Pertanto a mio parere la proposta della direzione generale avrebbe dovuto essere respinta dai Sindaci in modo netto per le motivazioni già esposte. Ma non risulta che ciò sia avvenuto.
In ordine a quanto sopra mi permetto di far presente che forse sarebbe il caso di ricordare ai sigg.ri Sindaci alla presidenza della Conferenza dei Sindaci della ASL Latina quanto segue:
Il D.Lgs. 229/99 di riforma del servizio sanitario, ha ridisegnato un nuovo modello di relazioni tra Regione, enti locali e aziende sanitarie basato sul pieno coinvolgimento di ciascun livello di governo al processo decisionale e su di una effettiva cooperazione\collaborazione tra ogni attore del sistema grazie alla Conferenza dei Sindaci deve provvedere alla definizione, nell’ambito della programmazione regionale, delle linee di indirizzo per l’impostazione programmatica dell’attività, esaminare il bilancio pluriennale di previsione ed il bilancio di esercizio e rimettere alla regione le relative osservazioni, verificare l’andamento generale dell’attività e contribuire alla definizione dei piani programmatici trasmettendo le proprie valutazioni e proposte al direttore generale ed alla regione (vedasi anche la L.R. 18/1994).

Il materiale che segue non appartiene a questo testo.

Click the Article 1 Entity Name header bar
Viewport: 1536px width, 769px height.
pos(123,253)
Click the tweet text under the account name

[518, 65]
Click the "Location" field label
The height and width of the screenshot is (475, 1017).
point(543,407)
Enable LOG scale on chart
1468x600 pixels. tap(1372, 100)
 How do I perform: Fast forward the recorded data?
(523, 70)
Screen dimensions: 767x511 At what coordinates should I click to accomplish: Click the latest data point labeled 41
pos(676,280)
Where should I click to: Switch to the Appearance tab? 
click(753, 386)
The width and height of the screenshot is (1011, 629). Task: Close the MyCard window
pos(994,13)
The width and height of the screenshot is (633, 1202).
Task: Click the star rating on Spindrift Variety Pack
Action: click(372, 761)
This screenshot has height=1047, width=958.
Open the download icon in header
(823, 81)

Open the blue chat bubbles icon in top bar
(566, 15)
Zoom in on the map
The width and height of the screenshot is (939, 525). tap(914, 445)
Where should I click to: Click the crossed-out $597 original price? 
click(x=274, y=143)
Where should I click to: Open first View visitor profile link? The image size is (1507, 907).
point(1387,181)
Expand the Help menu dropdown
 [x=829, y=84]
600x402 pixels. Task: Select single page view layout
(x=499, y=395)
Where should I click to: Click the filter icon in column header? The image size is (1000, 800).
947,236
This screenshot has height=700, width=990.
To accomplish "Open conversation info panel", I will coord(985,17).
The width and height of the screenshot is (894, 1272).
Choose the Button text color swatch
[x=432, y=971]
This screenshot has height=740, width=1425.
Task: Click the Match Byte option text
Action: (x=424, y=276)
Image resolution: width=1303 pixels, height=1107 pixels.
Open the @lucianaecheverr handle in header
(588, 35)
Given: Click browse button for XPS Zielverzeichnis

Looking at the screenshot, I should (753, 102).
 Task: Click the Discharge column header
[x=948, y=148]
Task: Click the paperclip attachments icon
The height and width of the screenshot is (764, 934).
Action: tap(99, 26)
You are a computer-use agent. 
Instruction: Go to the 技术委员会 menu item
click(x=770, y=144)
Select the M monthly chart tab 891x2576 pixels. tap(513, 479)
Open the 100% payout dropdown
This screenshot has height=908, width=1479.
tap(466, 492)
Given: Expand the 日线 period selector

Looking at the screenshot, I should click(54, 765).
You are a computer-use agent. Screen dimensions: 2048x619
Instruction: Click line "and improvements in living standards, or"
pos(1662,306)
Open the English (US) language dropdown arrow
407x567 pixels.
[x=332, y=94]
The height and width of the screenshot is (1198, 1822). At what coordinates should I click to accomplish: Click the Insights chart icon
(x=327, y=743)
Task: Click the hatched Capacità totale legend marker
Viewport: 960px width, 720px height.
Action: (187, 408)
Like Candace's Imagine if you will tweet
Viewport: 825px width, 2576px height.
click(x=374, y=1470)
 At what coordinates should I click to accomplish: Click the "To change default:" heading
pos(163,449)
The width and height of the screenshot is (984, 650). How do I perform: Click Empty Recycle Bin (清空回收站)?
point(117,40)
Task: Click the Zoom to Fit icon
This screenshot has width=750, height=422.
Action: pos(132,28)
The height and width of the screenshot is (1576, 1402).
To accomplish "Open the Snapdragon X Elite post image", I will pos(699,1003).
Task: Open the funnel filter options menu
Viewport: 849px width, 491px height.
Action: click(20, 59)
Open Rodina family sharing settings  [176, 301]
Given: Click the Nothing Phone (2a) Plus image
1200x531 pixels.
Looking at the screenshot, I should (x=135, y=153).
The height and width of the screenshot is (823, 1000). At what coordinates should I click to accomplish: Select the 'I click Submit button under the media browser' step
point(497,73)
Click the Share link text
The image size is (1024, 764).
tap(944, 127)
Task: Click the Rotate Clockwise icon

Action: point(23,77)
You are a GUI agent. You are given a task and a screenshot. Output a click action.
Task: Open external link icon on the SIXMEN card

Si tratta di una norma fortemente voluta dall’allora ministro Bindi per restituire un ruolo alle comunità locali.
In sostanza alla Conferenza dei Sindaci viene affidata una funzione di indirizzo politico, lasciando al direttore generale delle aziende sanitarie locali la funzione di gestione.
A ben riflettere si tratta di un ruolo molto importante.
Con la locuzione “indirizzo politico” ci si riferisce generalmente alla fissazione di fini ed obiettivi da conseguirsi, una funzione che è propria delle comunità sociali rappresentate appunto dai Sindaci in seno alla Conferenza.
Desidero ricordare che la prima norma sulla separazione della funzione di indirizzo politico dalla gestione nella gestione della cosa pubblica viene fatta risalire all’art. 3 del D.lgs 29/1993, poi ripreso dall’art.4 del D.lgs 165/2001 secondo cui «Gli organi di governo esercitano le funzioni di indirizzo politico-amministrativo, definendo gli obiettivi ed i programmi da attuare ed adottando gli altri atti rientranti nello svolgimento ditali funzioni, e verificano la rispondenza dei risultati dell'attività amministrativa e della gestione agli indirizzi impartiti».